H/T Bearing Arms.
The students in this central Missouri school district became a lot safer due to armed teachers.
A central Missouri school district is a little safer this school year, with select teachers and staff now carrying firearms to serve as a first line of defense in case of an attacker in the schools. High Point (how appropriate) Public Schools Superintendent Dr. Eric Findley says the district made the best decision for safety of the students.
“With our location, we don’t have security coverage from law enforcement without it being about a 15-minute wait,” Findley said.
Findley said 15 minutes was too long to wait so the board, with the support of the community, took the protection of their students into their own hands.
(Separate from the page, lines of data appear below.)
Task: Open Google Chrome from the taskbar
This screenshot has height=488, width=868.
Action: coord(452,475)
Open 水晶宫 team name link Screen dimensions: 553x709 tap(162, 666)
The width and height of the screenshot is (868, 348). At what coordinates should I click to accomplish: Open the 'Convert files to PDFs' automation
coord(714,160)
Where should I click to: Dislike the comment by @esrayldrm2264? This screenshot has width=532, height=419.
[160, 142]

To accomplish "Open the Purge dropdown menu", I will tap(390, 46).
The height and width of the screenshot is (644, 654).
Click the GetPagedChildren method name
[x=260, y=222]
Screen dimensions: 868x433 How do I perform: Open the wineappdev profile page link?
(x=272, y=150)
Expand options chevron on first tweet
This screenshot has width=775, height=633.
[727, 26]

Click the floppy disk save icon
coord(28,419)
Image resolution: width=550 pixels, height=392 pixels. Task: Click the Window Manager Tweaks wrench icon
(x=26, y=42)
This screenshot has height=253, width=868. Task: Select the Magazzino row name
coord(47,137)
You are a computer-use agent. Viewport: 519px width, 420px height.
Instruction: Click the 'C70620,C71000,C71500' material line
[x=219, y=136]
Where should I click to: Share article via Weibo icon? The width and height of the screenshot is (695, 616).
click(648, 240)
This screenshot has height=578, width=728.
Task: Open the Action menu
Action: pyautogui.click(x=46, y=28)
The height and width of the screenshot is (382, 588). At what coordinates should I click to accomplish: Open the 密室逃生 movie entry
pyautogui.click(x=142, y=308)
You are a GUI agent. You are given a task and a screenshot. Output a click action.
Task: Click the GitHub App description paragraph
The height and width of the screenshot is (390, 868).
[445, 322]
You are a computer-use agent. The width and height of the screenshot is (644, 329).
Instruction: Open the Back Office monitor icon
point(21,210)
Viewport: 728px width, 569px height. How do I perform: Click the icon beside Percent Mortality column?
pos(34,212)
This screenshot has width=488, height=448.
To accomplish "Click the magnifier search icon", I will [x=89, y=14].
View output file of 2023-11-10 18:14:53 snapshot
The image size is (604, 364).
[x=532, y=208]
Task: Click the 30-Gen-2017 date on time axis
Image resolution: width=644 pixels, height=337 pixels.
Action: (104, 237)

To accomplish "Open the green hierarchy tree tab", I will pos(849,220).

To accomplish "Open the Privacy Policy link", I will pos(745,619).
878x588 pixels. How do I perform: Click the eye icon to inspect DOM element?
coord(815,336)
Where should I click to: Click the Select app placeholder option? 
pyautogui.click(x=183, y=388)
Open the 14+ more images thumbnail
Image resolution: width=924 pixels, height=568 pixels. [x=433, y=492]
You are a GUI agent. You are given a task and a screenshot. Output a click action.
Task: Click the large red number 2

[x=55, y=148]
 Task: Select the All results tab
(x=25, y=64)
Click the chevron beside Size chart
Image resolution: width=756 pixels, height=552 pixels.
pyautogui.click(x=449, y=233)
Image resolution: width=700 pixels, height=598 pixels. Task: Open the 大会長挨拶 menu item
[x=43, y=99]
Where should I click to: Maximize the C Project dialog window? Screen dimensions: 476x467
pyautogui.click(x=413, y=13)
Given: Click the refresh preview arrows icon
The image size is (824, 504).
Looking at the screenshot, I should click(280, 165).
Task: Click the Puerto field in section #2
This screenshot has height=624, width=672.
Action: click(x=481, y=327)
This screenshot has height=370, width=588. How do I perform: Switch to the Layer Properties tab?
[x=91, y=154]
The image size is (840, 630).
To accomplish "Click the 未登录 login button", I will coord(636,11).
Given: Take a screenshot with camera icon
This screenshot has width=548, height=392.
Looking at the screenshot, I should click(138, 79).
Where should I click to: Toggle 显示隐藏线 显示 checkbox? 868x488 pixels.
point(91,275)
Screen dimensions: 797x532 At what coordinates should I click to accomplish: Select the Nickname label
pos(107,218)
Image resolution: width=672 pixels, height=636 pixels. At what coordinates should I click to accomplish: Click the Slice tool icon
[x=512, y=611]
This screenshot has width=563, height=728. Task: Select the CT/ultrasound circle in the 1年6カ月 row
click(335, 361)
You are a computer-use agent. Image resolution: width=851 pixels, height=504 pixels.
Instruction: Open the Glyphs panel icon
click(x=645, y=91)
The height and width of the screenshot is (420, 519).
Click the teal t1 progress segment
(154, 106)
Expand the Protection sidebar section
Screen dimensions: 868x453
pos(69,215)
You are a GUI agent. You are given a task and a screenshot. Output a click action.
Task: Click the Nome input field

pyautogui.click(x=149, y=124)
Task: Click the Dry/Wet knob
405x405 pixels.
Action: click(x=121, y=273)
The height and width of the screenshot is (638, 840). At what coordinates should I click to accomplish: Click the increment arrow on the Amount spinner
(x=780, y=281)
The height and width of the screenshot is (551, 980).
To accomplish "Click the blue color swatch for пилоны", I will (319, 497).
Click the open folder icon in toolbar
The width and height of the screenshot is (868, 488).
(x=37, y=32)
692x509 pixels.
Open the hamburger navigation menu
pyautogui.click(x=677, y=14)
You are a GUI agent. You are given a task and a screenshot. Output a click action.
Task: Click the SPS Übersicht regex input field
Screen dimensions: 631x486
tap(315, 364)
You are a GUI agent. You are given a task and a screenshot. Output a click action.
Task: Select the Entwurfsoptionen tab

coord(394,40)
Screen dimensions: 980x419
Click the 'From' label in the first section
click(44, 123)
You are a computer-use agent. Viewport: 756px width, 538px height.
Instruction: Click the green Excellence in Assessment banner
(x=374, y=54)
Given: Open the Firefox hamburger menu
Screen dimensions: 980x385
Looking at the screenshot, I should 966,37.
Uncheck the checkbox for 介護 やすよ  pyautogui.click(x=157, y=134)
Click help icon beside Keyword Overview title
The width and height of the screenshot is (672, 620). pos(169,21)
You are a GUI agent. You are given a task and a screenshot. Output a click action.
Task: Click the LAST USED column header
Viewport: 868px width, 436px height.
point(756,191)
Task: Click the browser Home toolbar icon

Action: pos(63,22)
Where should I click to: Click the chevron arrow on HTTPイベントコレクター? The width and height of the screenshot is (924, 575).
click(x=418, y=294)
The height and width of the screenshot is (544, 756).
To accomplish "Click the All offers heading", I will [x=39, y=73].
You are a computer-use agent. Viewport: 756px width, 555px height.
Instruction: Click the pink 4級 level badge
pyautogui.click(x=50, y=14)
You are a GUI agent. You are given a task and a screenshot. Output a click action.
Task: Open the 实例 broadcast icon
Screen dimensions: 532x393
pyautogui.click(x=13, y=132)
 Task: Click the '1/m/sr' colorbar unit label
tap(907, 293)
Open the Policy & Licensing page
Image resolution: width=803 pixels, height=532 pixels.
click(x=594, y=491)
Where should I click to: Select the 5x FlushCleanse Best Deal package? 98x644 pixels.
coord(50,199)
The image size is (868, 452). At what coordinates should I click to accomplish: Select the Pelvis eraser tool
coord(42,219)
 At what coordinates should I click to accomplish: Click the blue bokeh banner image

“We interviewed particular teachers that were interested then we put them through a psychological evaluation and then they were chosen and they did the training in southern Missouri,” Findley said.
The idea seems to have a lot of support in the community, with several parents telling local television station KRCG that they’re glad there’s an extra layer of protection in the schools. Will Wright has two kids in the school system, and doesn’t see an issue.
“We’re a pretty tight-knit community here. We care about each other and we care about our kids,” Wright said. “I have full confidence in the staff here and the board’s decision.”
Nicole Hallford is another parent with kids in the school system, and she’s also on board.
“We’re a small community and honestly you don’t ever want to think like something like this could ever happen in a small community but it’s better to be proactive and aware of any situation and just think about the what if’s instead of worrying about what we could have done,” Hallford said.
When I bring up stories like this on social media, I usually get some pushback from teachers who say “no teacher I know wants the responsibility of carrying a gun in the classroom.” I tell them they need to talk to more of their co-workers, because I’m not aware of a single school district in the country that adopted armed staff but then had to cancel the program because of a lack of volunteers. It’s usually the other way around. Districts have to turn away or phase in applicants because of the number of staff members who are interested in serving as a sentinel in the schools.
Now that we’ve seen High Point, Missouri adopt this program, I think there are a few other communities in Missouri that would be a natural fit for armed school staff. How about Winchester, located in St. Louis County? I bet the folks in Sparta would be all on board, and I’m positive the residents of Clever, Missouri are smart enough to recognize a good idea when they see one.
On the other hand, I’m not so sure how the idea of armed staff would go over in Tightwad, though it worth pointing out that the cost of training can be defrayed through local fundraisers and community support.
In all seriousness, there are lots of school districts around the state where a law enforcement response might be five, ten, or even fifteen minutes away, and they should all be looking at the same type of program that’s now in operation in High Point. The odds are there’ll be plenty of support among parents, and lots of volunteers among the school staff.